▶ Directions:
a: Please reproduce the passage of the post about the American Express Platinum Card starting at "Photo by Evan" and ending at "the service components.)".
b: Write what follows in the post about the American Express Platinum Card, picking up after its last sentence.

▶ Text excerpt:

○ ○ ○ ○

In this post, I discuss the benefits of the American Express Platinum Card and how AMEX Platinum is free for military personnel.
Photo by Evan Didier is licensed under CC BY-ND 2.0. This content uses referral links.
Various companies offer incentives or special perks for members of the military. These usually take the form of a percentage-based discount, such as the 10% discount Chick-Fil-A offers or the 15% discount at Sunglass Hut.
Yet, I have found few companies as military-friendly as American Express. By waiving the annual fees on its credit cards, American Express offers exceptional value for members of the military.
Apply for an American Express Card with this link. We can both get rewarded if you’re approved!
(Please note: While I am a member of the military, this post represents my own personal views. My opinions are solely my own. This blog post should in no way imply an endorsement of American Express by the United States Government, the Department of Defense, or any of the service components.)

○ ○ ○ ○

▶ Given information:

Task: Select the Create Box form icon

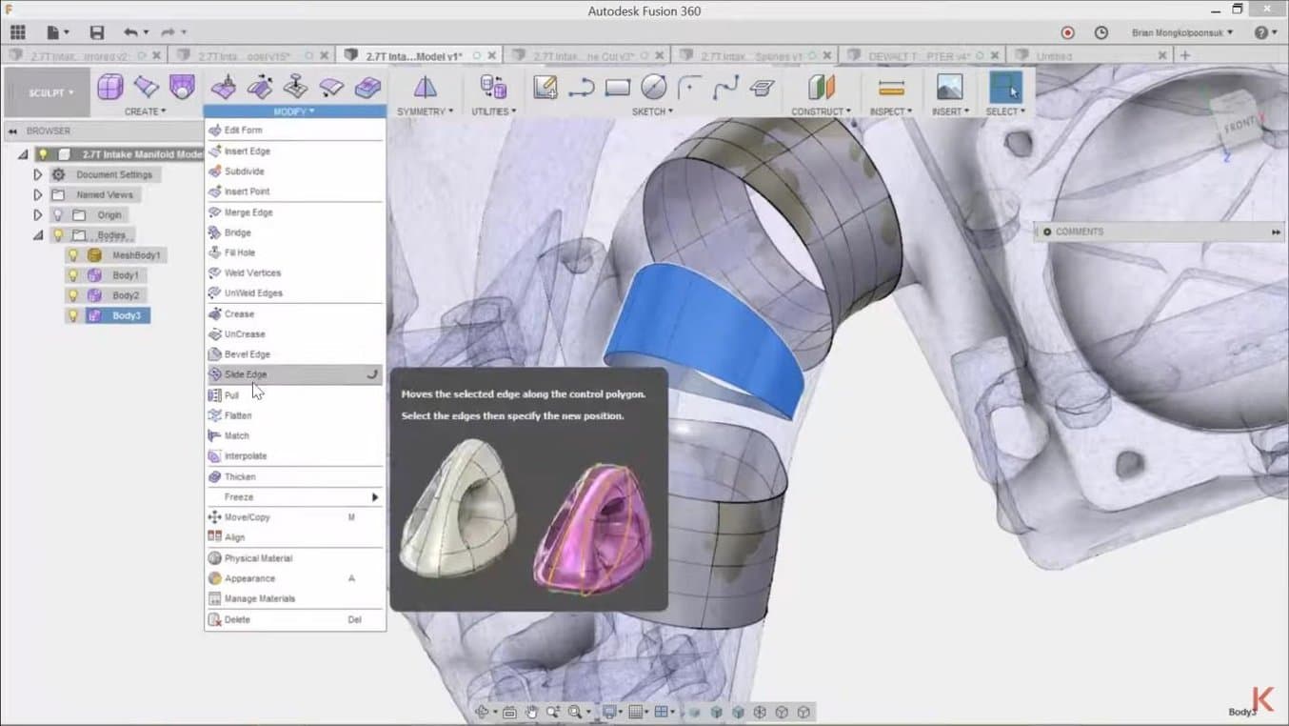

○ ○ ○ ○

▶ Set of answers:
a:
Photo by Evan Didier is licensed under CC BY-ND 2.0. This content uses referral links.
Various companies offer incentives or special perks for members of the military. These usually take the form of a percentage-based discount, such as the 10% discount Chick-Fil-A offers or the 15% discount at Sunglass Hut.
Yet, I have found few companies as military-friendly as American Express. By waiving the annual fees on its credit cards, American Express offers exceptional value for members of the military.
Apply for an American Express Card with this link. We can both get rewarded if you’re approved!
(Please note: While I am a member of the military, this post represents my own personal views. My opinions are solely my own. This blog post should in no way imply an endorsement of American Express by the United States Government, the Department of Defense, or any of the service components.)

b:
AMEX Platinum Is Free for Military
This benefit is particularly valuable for holders of the American Express Platinum Card.
The AMEX Platinum Card offers a variety of exceptional benefits with a steep annual fee to match. Most cardholders must pay $550 per year. Adding one to three authorized users costs an additional $175 per year. A husband and wife holder of the card can, therefore, expect to pay $725 in annual fees.
That’s pretty steep, though arguably worth it. The card offers exceptional value for the money, especially if you are a frequent traveler.
For those on active duty, however, it’s a no-brainer. The AMEX Platinum is free for military personnel. This is an exceptionally generous offer.
Perhaps it’s altruistic, but it’s good marketing as well. I would probably have never signed up for the card if it weren’t free. Yet, after having experienced its benefits, I will likely keep it after completing my time in the service. The benefits are worth the cost.
The card’s most useful benefit for me is probably the lounge passes. Holders of the AMEX Platinum Card receive access to all Centurion Lounges throughout the world.
They also receive complimentary Priority Pass membership. This provides entry to each of Priority Pass’s 1,000+ airport lounges worldwide. (You can learn more about Priority Pass here.)
Finally, when flying Delta, holders of the AMEX Platinum receive complimentary passes to Delta Sky Clubs.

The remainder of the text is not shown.